Além disso, esses estudantes internacionais, ao estudarem nos EUA, criam uma ligação duradoura ao país. Essa ligação permanece ao longo da vida e facilita as relações económicas e diplomáticas entre nações. Cada ex-aluno estrangeiro formado nos EUA torna-se uma ponte para futuros negócios, cooperação científica e entendimento político. Este fenómeno torna a “aldeia global” mais coesa, mais pequena e mais centrada no bem-estar partilhado.

Por isso, se os EUA optarem por um mundo mais fechado e polarizado, estarão a contribuir para o enfraquecimento dessa rede global de confiança e interdependência que ajudaram a construir — e da qual foram os principais beneficiários.

Quem ficará então com esse conhecimento?
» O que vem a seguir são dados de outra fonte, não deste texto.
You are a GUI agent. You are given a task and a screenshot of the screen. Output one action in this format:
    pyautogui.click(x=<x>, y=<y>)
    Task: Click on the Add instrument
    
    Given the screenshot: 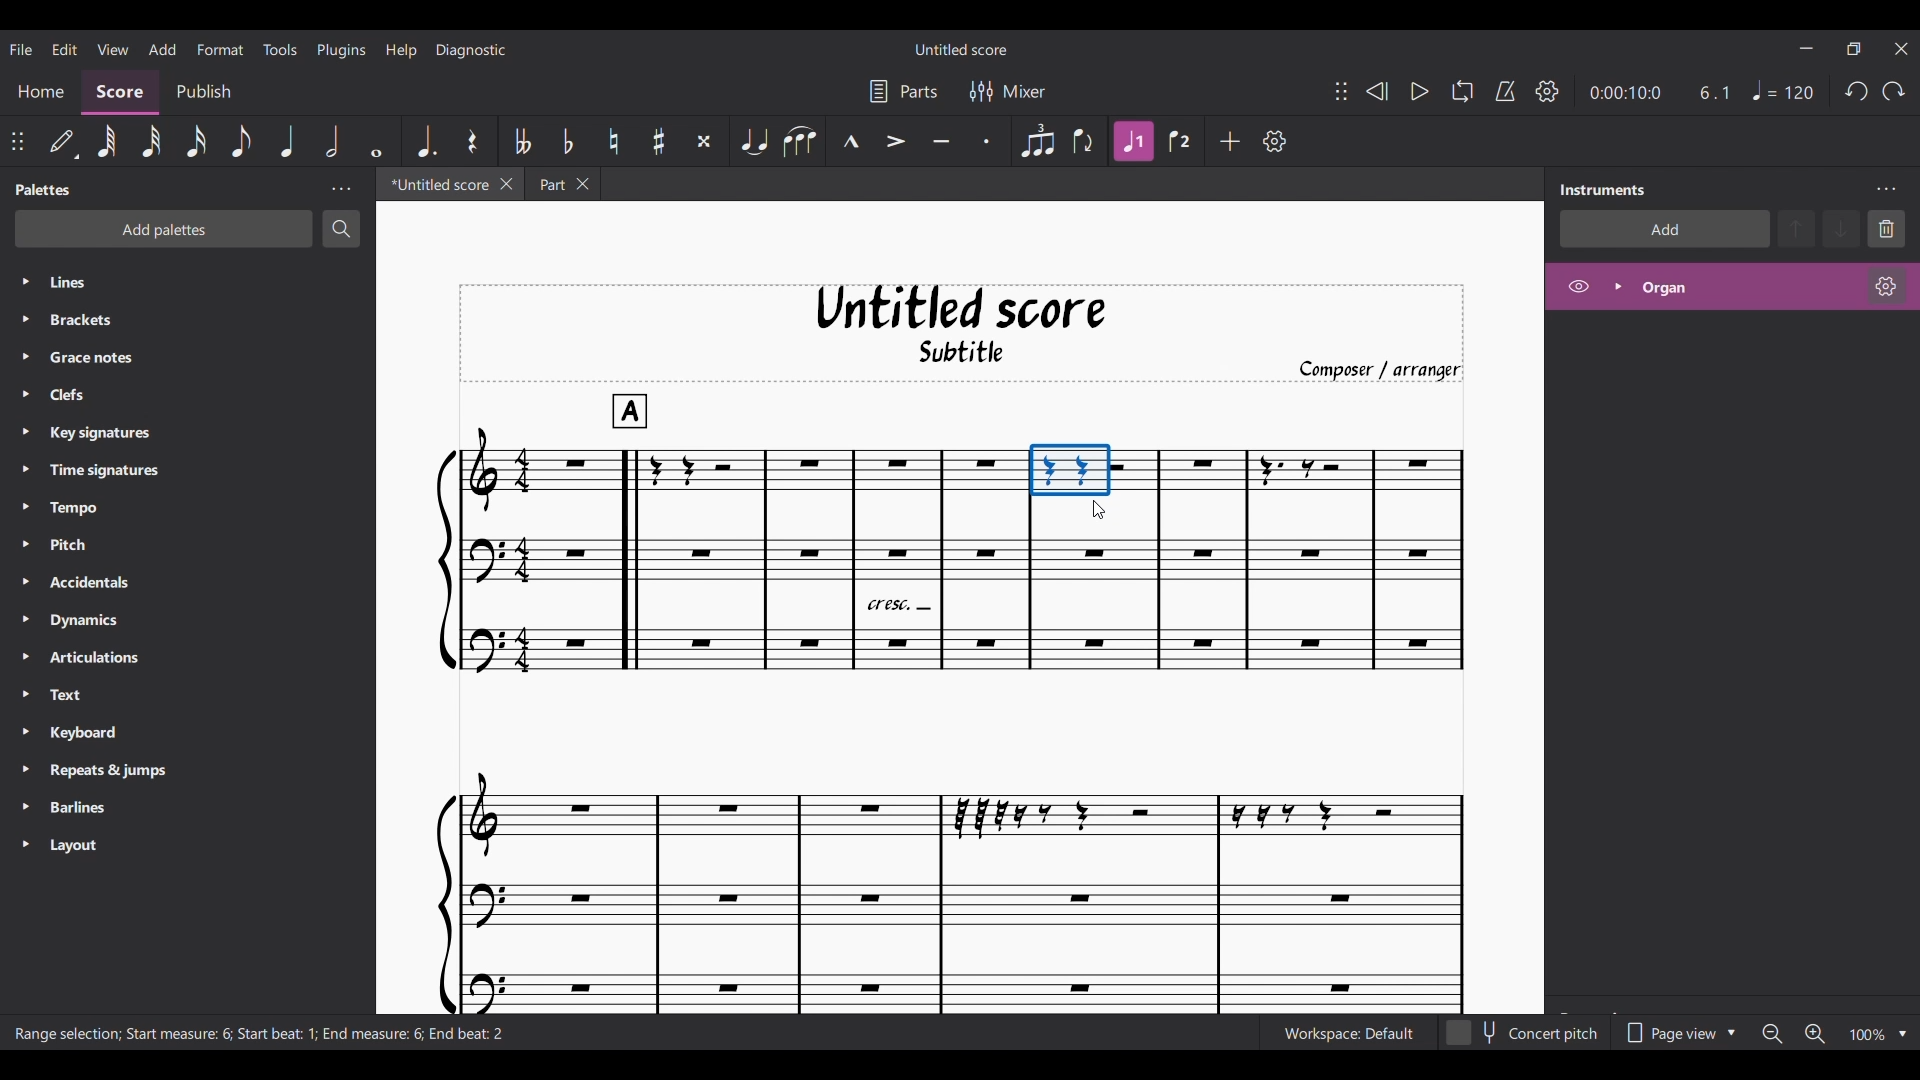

Serão os restantes países de língua inglesa? Ou outros centros emergentes?

Mas como vimos, a língua deixará de ser um critério determinante. Com os avanços da inteligência artificial, a tradução instantânea poderá tornar irrelevante a língua materna das instituições académicas. No futuro, veremos europeus e americanos a estudar na China? Será que o ensino voltará à Europa — berço da democracia e da liberdade? Talvez, mas a Europa também parece atravessar uma decadência, não apenas económica, mas também ao nível dos valores, dos princípios e da valorização do trabalho e das pessoas que o realizam com dedicação, emprenho e esforço diário.

A China, apesar de ser um regime autoritário, já forma cerca de cinco milhões de estudantes por ano nas áreas da ciência, tecnologia, engenharia e matemática (STEM, Science, Technology, Engineering and Mathematics) — dez vezes mais do que os EUA. A desglobalização poderá acentuar-se e redundar em algo como: os europeus estudarão na Europa, os chineses na China, os japoneses no Japão? Entretanto, a China, com quase 20% da população mundial e uma juventude altamente empenhada no conhecimento, pode muito bem liderar a próxima fase da revolução tecnológica.

Paradoxalmente, Trump parece estar a acelerar a ascensão da supremacia económica chinesa. E talvez o verdadeiro marco da nova hegemonia tecnológica seja quem conseguir colocar o próximo ser humano na Lua. Será esta a ‘nova grande corrida’ entre os EUA e a China?